[Material for this exercise]
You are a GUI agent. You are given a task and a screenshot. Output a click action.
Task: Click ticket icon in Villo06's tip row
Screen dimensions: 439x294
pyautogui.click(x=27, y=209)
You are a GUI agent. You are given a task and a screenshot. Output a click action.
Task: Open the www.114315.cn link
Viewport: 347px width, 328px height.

--

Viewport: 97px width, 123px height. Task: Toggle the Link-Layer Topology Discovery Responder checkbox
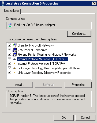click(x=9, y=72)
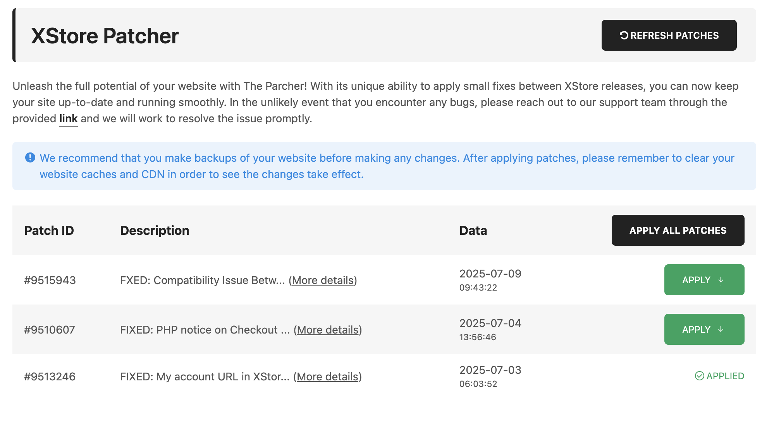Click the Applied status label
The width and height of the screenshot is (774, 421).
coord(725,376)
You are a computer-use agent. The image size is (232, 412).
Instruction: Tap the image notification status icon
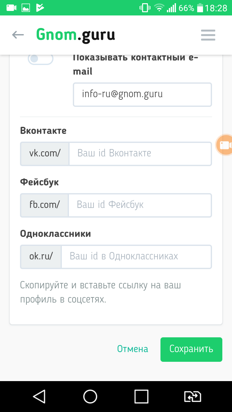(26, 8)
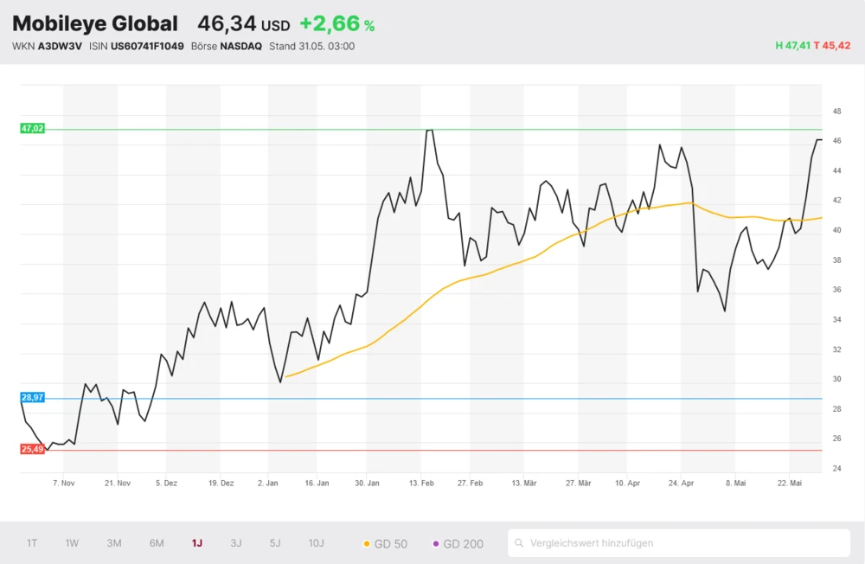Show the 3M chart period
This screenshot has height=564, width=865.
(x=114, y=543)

* * *

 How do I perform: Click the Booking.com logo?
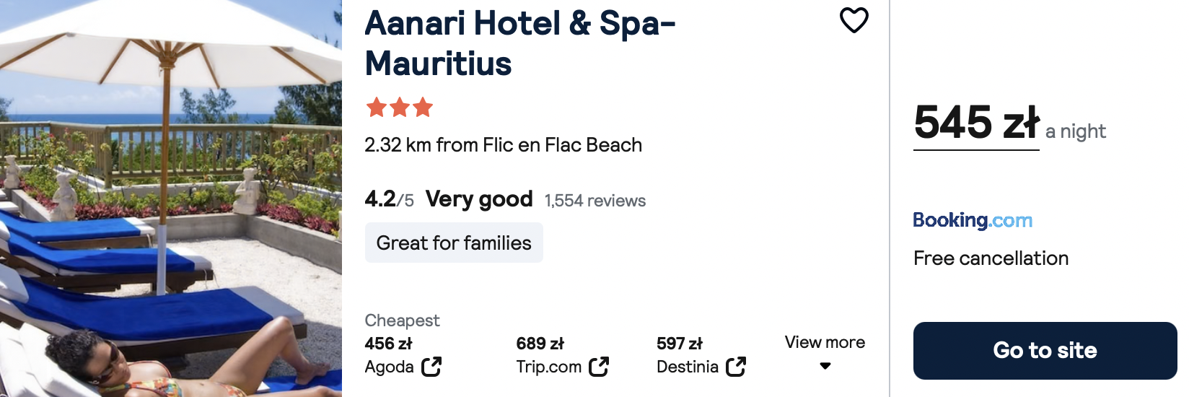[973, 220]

[What is asked] How many lines of the records above contain the string "icon"? Case counts. Reply with the number only.

[Exercise output] 2